[Stored data entries]
============================================================
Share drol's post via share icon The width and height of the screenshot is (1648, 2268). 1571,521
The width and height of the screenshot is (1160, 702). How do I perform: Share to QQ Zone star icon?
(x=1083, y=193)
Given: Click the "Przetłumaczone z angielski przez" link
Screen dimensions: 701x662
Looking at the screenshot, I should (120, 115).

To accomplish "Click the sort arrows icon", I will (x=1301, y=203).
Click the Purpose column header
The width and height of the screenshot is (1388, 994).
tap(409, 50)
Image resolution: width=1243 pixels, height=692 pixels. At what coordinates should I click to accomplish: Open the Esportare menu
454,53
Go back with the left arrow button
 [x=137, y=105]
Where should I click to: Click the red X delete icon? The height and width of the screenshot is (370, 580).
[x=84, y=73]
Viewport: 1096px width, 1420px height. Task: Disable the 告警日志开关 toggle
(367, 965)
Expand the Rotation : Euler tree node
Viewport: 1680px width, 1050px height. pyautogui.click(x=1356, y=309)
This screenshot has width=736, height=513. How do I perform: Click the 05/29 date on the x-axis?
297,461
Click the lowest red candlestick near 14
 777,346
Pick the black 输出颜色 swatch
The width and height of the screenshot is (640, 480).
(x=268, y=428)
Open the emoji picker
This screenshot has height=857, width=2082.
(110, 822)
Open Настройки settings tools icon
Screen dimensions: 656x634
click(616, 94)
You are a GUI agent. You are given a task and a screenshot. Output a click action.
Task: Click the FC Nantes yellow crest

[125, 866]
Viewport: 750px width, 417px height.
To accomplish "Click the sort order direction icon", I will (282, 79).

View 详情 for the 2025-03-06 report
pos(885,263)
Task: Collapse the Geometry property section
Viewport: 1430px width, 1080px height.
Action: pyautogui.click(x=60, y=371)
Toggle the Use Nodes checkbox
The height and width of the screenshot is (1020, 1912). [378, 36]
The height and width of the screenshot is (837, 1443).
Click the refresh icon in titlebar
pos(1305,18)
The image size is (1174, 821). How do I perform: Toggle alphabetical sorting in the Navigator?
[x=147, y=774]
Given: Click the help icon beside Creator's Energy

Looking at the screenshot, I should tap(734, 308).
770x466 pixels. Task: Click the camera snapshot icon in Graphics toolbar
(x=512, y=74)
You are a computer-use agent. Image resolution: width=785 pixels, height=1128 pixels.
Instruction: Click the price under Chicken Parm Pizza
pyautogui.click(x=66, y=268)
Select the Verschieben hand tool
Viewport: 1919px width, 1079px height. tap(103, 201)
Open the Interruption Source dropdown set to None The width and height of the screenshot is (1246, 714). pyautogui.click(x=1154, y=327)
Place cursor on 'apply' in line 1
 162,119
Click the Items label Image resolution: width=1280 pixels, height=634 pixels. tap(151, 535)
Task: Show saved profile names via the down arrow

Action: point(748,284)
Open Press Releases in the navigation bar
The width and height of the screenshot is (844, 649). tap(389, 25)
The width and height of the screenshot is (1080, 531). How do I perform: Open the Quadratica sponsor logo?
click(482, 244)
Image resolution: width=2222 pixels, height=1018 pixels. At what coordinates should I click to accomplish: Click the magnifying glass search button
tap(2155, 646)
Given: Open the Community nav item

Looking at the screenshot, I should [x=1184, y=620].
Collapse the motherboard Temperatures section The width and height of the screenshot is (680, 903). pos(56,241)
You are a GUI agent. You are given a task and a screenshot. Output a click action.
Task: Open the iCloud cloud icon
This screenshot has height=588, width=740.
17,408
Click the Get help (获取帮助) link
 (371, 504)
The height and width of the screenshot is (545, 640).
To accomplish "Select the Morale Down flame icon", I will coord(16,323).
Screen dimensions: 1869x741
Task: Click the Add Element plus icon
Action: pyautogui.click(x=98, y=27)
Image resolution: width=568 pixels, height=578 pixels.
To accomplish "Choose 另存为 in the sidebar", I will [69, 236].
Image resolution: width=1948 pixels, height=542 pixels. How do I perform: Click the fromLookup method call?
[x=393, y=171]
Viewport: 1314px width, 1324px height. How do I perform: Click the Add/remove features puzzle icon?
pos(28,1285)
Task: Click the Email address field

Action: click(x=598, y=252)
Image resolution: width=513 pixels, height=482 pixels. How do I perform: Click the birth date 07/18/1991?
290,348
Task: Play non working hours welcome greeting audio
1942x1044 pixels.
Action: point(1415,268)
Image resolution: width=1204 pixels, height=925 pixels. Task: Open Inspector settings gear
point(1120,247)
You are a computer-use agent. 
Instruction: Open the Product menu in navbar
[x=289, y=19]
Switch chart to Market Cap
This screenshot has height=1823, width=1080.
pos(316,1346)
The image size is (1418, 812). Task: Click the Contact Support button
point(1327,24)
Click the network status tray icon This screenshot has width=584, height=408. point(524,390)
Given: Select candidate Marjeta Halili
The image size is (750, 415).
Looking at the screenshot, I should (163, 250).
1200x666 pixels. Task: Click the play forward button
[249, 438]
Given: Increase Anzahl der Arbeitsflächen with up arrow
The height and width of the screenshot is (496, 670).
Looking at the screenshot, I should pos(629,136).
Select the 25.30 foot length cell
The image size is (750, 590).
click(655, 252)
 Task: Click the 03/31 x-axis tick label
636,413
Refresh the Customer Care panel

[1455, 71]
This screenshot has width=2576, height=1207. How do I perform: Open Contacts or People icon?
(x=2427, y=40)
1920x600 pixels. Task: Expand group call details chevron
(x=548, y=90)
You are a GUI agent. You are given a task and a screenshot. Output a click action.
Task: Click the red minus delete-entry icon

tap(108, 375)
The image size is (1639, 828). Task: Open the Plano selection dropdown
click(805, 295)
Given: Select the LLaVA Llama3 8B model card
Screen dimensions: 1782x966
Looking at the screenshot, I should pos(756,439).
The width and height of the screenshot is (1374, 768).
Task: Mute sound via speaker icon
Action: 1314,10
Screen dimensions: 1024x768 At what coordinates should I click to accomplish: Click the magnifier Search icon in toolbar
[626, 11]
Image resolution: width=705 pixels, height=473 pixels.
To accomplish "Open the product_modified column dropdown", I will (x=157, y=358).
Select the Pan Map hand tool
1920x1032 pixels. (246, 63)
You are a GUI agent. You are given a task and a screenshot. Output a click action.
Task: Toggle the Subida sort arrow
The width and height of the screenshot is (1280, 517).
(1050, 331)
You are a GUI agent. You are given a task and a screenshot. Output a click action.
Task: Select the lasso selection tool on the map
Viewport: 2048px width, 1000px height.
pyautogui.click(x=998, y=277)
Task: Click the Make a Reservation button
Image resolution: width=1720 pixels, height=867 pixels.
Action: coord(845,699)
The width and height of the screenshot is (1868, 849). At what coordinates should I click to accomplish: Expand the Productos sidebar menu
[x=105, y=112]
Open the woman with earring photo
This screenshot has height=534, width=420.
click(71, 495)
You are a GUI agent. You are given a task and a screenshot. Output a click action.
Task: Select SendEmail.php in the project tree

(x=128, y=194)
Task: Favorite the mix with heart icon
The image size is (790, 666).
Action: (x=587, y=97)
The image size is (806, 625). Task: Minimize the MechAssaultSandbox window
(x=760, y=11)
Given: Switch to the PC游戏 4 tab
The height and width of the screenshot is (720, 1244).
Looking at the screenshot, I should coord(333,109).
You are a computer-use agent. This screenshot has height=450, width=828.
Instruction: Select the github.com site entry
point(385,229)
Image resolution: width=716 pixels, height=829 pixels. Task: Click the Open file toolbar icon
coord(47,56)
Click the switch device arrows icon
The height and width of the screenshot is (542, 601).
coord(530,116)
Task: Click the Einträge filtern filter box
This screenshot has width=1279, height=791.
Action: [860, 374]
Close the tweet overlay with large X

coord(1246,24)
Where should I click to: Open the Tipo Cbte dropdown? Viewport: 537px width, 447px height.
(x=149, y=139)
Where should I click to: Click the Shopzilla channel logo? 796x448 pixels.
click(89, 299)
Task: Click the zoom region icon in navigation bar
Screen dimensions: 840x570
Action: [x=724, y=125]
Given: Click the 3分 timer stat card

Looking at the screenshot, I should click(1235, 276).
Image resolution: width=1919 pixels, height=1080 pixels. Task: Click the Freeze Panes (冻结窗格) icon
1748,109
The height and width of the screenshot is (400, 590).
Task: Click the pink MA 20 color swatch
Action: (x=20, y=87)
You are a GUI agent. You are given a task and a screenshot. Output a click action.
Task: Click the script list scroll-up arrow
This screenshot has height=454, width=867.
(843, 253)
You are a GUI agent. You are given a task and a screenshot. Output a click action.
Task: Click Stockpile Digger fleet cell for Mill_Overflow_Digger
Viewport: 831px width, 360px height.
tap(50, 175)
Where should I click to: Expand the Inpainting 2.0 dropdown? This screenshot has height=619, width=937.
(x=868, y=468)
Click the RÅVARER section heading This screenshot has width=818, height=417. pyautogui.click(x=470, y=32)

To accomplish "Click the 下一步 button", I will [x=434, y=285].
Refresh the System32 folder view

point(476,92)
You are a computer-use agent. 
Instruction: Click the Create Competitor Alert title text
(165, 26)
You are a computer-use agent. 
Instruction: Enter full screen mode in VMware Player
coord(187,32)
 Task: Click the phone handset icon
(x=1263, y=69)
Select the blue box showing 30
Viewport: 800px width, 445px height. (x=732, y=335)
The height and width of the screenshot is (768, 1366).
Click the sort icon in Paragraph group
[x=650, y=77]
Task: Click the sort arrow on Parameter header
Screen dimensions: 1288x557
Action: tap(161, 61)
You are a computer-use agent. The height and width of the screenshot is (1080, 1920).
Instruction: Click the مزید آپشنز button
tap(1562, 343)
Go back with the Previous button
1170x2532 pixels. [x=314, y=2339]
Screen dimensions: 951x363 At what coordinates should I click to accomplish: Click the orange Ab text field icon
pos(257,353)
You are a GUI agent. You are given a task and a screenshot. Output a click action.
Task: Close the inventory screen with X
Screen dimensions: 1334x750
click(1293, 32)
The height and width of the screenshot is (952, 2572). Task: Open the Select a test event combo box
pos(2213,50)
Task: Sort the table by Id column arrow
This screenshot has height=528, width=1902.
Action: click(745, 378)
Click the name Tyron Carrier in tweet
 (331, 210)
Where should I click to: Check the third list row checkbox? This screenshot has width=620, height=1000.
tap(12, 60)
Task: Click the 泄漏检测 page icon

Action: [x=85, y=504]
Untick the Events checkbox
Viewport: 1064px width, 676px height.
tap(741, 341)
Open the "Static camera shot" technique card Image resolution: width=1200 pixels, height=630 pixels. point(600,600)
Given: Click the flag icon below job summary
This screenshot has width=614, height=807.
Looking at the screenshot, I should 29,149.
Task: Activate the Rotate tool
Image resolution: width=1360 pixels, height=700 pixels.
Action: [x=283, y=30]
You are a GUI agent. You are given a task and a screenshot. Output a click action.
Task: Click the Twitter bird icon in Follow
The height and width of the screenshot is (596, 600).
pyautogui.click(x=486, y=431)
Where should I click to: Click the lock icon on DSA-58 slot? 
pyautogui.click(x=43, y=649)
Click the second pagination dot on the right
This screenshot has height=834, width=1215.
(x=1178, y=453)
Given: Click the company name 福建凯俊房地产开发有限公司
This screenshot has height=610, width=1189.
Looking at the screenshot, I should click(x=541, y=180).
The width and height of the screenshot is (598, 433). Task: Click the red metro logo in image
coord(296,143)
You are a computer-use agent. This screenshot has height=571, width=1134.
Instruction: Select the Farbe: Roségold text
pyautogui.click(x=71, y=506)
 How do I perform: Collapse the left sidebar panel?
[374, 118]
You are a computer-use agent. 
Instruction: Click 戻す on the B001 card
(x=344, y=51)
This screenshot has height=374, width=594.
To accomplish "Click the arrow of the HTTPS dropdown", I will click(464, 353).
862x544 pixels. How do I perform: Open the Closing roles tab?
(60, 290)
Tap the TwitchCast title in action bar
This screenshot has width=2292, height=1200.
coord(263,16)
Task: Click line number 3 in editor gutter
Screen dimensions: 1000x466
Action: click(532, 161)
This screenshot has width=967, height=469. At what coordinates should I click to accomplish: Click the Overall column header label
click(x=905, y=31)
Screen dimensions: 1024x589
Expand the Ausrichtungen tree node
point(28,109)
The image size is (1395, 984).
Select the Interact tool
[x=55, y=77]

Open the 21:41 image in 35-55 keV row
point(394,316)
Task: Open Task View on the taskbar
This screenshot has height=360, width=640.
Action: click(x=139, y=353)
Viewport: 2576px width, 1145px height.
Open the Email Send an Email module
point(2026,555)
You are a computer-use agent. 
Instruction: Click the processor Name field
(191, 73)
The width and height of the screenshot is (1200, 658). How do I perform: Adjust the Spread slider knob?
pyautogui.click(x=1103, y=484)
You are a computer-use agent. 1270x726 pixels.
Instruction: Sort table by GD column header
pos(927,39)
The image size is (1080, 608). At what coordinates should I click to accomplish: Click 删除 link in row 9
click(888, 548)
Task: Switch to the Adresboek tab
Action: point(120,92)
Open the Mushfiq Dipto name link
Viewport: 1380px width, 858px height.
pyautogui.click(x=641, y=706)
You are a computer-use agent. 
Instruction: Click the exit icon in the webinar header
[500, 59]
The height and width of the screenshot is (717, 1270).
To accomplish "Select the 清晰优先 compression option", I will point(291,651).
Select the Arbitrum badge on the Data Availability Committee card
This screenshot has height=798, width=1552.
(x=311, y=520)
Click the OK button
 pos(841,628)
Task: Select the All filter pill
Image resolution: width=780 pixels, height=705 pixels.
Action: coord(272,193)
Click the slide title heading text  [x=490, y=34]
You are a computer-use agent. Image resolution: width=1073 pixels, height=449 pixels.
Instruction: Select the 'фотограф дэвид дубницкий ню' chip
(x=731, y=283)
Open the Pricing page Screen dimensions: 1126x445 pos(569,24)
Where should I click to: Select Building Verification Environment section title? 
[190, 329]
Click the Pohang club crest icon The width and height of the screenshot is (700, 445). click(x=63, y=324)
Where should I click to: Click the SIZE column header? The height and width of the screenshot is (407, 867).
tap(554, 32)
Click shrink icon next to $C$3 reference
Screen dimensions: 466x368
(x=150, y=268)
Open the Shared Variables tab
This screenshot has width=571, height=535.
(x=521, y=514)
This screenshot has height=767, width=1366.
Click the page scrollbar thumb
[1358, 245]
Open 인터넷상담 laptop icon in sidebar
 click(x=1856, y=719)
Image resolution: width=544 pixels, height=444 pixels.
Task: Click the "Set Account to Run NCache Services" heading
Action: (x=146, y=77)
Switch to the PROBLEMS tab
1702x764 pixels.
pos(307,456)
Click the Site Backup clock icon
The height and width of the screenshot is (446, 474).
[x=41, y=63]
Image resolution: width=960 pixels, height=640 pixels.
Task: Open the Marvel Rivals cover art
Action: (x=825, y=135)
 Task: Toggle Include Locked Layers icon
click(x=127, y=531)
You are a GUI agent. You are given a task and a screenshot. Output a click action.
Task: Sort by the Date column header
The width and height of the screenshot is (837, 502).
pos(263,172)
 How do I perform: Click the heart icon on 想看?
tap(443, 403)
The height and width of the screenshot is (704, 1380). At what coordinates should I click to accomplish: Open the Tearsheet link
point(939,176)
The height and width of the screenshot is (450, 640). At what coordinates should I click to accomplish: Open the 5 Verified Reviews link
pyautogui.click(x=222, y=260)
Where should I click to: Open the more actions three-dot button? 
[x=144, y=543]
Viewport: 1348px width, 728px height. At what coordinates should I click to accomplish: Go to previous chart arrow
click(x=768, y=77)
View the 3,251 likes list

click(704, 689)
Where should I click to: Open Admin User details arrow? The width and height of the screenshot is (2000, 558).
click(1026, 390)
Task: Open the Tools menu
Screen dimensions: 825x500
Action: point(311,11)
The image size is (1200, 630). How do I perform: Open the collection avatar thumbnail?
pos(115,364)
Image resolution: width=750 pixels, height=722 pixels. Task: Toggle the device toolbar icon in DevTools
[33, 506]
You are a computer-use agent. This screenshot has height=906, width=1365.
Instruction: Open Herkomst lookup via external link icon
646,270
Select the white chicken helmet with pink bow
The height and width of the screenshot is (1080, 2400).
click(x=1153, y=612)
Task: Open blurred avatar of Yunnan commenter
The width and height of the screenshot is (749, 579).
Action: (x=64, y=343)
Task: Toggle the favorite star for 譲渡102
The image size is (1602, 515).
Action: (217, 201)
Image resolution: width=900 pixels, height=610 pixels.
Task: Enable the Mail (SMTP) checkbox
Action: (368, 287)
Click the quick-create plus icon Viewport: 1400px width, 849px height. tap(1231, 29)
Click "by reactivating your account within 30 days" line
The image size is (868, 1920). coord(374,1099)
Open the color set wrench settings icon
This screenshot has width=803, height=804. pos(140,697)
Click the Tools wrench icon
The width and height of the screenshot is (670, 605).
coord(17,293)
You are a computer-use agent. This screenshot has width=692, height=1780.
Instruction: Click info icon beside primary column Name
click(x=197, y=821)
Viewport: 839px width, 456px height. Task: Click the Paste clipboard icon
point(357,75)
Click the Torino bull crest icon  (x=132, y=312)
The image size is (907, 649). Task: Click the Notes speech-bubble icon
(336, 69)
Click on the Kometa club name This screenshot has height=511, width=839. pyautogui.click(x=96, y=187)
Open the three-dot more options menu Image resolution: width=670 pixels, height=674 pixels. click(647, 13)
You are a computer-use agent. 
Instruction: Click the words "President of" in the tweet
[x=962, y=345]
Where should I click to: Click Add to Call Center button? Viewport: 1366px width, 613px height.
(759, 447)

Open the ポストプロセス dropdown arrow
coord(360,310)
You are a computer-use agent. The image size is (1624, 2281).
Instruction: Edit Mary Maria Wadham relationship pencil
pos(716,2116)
============================================================
- Exercise objective -
Tally each line in the data that holds the word "filter"; write only the total.

- Answer to the exercise -
2